Leslie made his first recording at the age of 16, with a Banbury-based folk rock band and then went on to forge a successful career around the folk clubs with his brother John - cutting their first album, The Ship of Time in 1976. During this period he was also the fiddle player for The Hookey Band and a member of the morris dancers at Adderbury. It was around this time that he first came to the attention of Fairport's Dave Pegg.

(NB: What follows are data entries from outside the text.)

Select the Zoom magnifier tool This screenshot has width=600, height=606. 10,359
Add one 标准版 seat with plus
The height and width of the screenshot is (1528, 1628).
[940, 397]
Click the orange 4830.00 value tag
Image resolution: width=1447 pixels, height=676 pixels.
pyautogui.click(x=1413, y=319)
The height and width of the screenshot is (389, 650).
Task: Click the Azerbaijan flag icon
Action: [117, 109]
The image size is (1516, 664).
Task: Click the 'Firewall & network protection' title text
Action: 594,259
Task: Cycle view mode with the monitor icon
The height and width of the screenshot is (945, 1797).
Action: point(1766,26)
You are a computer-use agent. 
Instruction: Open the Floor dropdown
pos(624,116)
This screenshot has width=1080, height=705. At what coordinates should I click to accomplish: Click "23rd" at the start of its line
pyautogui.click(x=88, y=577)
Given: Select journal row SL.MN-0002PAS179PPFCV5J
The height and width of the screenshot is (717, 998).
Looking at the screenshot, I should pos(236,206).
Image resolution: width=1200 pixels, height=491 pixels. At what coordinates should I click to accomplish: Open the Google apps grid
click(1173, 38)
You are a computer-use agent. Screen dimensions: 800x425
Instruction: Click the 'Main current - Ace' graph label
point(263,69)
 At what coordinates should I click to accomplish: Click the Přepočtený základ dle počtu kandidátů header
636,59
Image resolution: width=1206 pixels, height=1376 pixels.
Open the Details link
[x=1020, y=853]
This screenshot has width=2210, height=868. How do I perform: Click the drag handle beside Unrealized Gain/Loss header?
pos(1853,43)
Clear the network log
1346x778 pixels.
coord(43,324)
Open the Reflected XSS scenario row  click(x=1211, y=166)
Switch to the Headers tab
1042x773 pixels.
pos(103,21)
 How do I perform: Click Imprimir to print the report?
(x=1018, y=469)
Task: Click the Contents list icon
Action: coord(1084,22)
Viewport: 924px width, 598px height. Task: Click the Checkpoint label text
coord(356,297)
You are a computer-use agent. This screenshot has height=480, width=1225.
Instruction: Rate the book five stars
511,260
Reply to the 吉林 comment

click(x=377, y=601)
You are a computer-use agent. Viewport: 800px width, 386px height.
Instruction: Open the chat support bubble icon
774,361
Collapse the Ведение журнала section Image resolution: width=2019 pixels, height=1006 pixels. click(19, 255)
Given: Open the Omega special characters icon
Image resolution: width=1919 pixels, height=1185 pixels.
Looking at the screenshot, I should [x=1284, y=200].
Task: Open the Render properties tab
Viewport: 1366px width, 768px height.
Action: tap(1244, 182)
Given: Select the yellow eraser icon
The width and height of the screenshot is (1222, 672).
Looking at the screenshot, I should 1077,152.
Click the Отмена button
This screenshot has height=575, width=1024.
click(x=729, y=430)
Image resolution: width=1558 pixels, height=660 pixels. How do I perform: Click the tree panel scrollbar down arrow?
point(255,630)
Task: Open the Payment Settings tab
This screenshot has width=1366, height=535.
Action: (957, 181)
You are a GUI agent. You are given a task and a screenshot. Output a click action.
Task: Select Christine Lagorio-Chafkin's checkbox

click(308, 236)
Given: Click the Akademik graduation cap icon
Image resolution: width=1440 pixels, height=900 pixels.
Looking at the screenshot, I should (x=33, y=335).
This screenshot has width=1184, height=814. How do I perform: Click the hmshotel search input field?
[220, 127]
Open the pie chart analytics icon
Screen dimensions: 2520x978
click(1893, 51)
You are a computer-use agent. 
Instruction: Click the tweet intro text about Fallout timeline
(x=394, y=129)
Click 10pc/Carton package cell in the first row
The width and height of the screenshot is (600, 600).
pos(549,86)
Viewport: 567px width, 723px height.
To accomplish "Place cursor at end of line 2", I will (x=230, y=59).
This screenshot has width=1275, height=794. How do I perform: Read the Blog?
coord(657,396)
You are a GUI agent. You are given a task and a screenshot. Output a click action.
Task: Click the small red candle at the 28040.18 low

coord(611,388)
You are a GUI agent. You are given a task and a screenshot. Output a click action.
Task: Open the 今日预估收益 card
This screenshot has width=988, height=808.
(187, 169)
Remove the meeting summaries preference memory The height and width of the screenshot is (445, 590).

From 1981-1983 Chris Leslie studied violin making, under the watchful eye of maker Patrick Jowett, at the Newark School of Violin Making in Nottinghamshire, England. He currently plays the second fiddle he made at Newark on stage.

Session work 

Since then he has worked with Whippersnapper, the Albion Band, All About Eve, Simon Mayor and Ian Anderson (of Jethro Tull). In 1981 he contributed to a cassette tape produced by CND. It was called Demo Tape and had limited distribution. Also on the tape were songs by Fairport Convention. In 1983 he contributed to More Demo Tapes, again a cassette for CND. He accompanied Steve Ashley on the song "Down By the Embankment" on the album All Through the Year (1991). This was a compilation of original tracks. He appeared on People on the Highway (Bert Jansch tribute album, 2000). There were other appearances on Steve Ashley albums (see discography).  In 2003, Chris played violin on several tracks from Mostly Autumn's album Passengers. In late 2007 he recorded violin and mandolin parts on Dan Crisp's debut album Far From Here.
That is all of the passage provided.